Становилось все темнее, только золотистые блики освещали предметы и блестящий паркет.
Анжелика, которую отвлекло от ожидания появление новообращенного, снова начала ходить взад и вперед по приемной.
— Почему ты мечешься, как худой волк в западне? — спросил Пиксаретт, который провожал ее насмешливым взглядом.
— Потому что я жду с нетерпением. Я хочу, чтобы все скорее кончилось. Ты сам сказал, что надо торопиться.
— Кого ты ждешь?
— Мать Магдалину.
— Она здесь.
Анжелика вздрогнула. Сколько же времени был отдернут Занавес у деревянной решетки, и монахиня, которая была за ней, могла незаметно наблюдать за той, которую ей представили как Анжелику де Пейрак, Даму Серебристого Озера?
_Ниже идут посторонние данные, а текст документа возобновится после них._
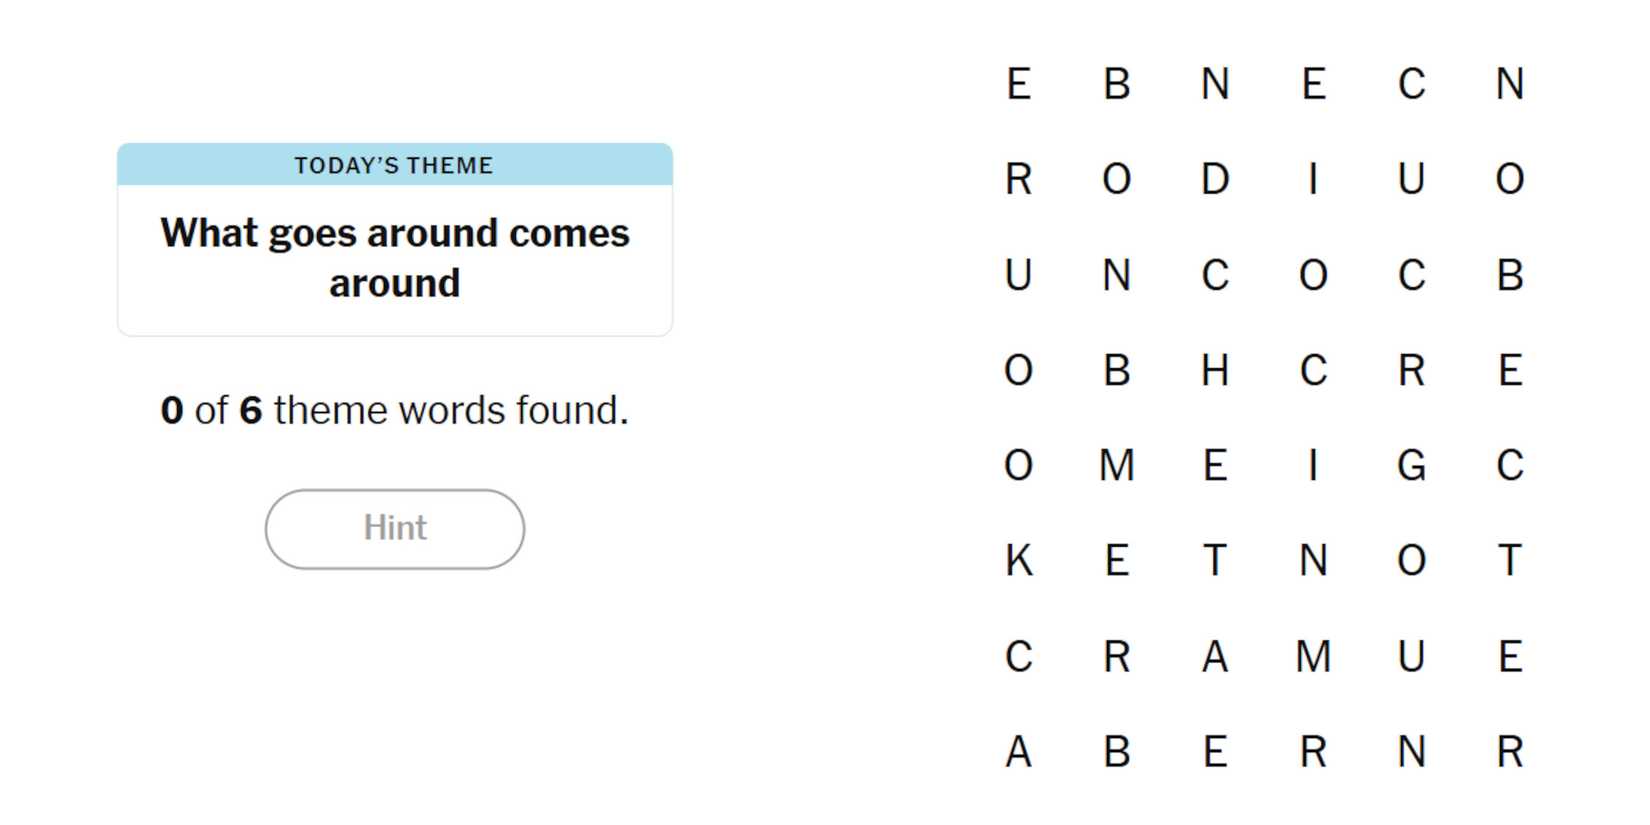Select the T between E and N

point(1215,561)
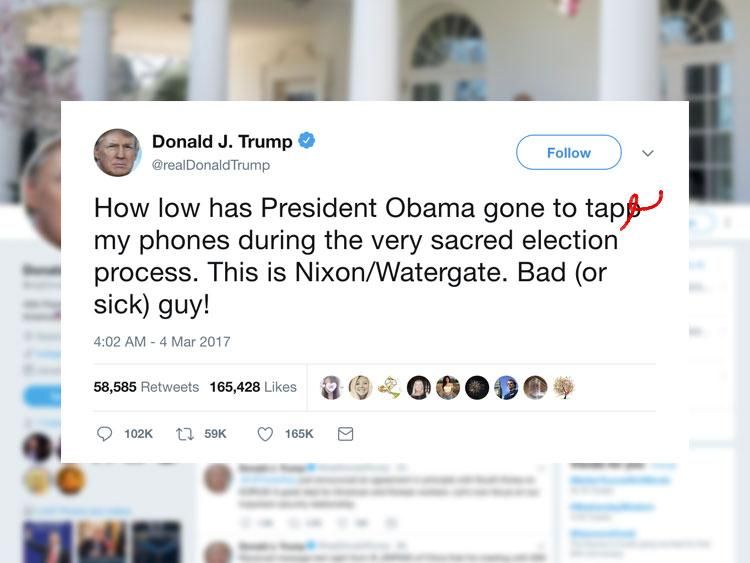Click the blonde woman liker avatar
This screenshot has width=750, height=563.
pos(360,387)
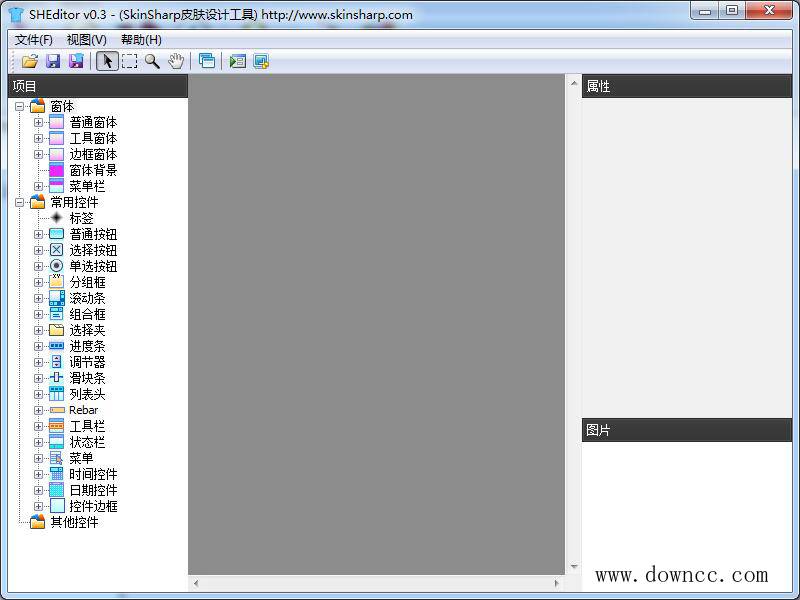
Task: Activate the hand pan tool
Action: click(178, 61)
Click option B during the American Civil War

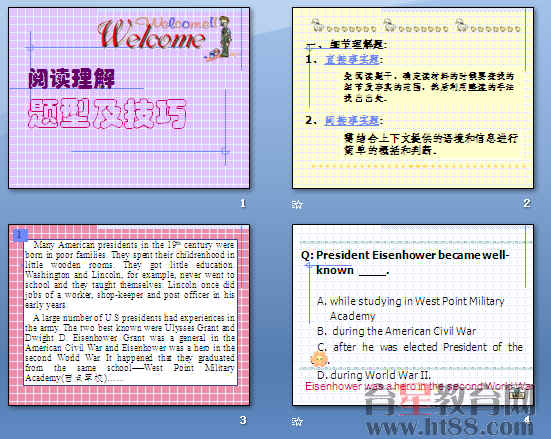[396, 331]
Анжелика удивилась, что не почувствовала на себе этого угрожающего взгляда. Приблизившись к решетке, она подумала, что стала жертвой ошибки, настолько внешность маленькой урсулинки показалась ей безобидной и неподходящей для ясновидящей.
У матери Магдалины была детская физиономия, которую белый чепец, обрамляющий, ее лицо, делал немного кукольной. Посты, которыми она себя изнуряла, казалось, не отразились на ее внешности, хотя были дни, когда она питалась только воздухом. У нее был матово-белый цвет лица, как у людей, которые редко бывают на солнце. Цветок в тени. Она носила круглые очки в металлической оправе, и если бы не это, она походила бы на прелестную Царицу Небесную с фарфоровым цветом лица в изображении фламандских художников.
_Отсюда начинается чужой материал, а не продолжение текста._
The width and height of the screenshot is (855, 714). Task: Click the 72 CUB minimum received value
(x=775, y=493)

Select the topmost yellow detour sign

В глубине кельи, рядом со столом, где горела масляная лампа, был виден силуэт другой монахини под черной вуалью, видимо настоятельницы.
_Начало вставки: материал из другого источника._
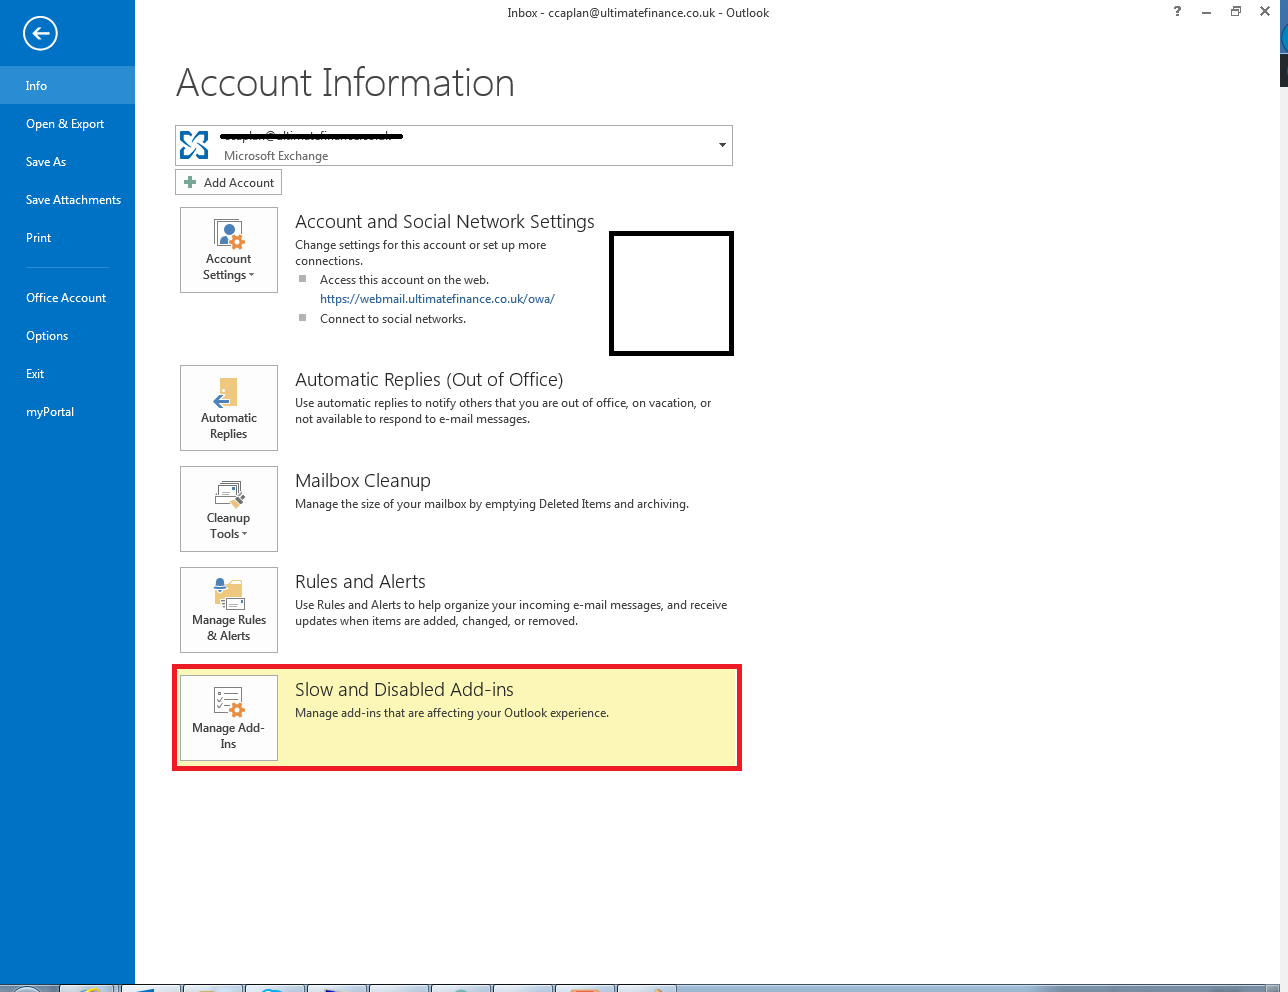Open Outlook Help via the question mark
The image size is (1288, 992).
[x=1177, y=11]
Анжелика приблизилась на расстояние шага от решетки, из-за которой на нее смотрела мать Магдалина.
— Что же, — спросила Анжелика, — разве я — женщина-демон?
Неожиданно молодая монахиня рассмеялась.
— Нет! — воскликнула она, — и вы это отлично знаете!
Тогда присутствующие придвинули стулья и расположились перед решеткой.
Анжелика села посередине, напротив матери Магдалины, отец Жоррас справа от нее, отец Мобеж слева, а Ломени позади. Аббат Морильо сел на табурет и положил принадлежности для письма на колени. Вверху страницы он нарисовал крест, а затем написал имена присутствующих.
Протокол этой беседы, который он составил для епископата и иезуитов, начинался следующими словами:
Первая заговорила представшая перед обществом вышеназванная дама де Пейрак, обратившись к нашей сестре урсулинке матери Магдалине де ля Круа.
Вопрос: Что же? Разве я — женщина-демон?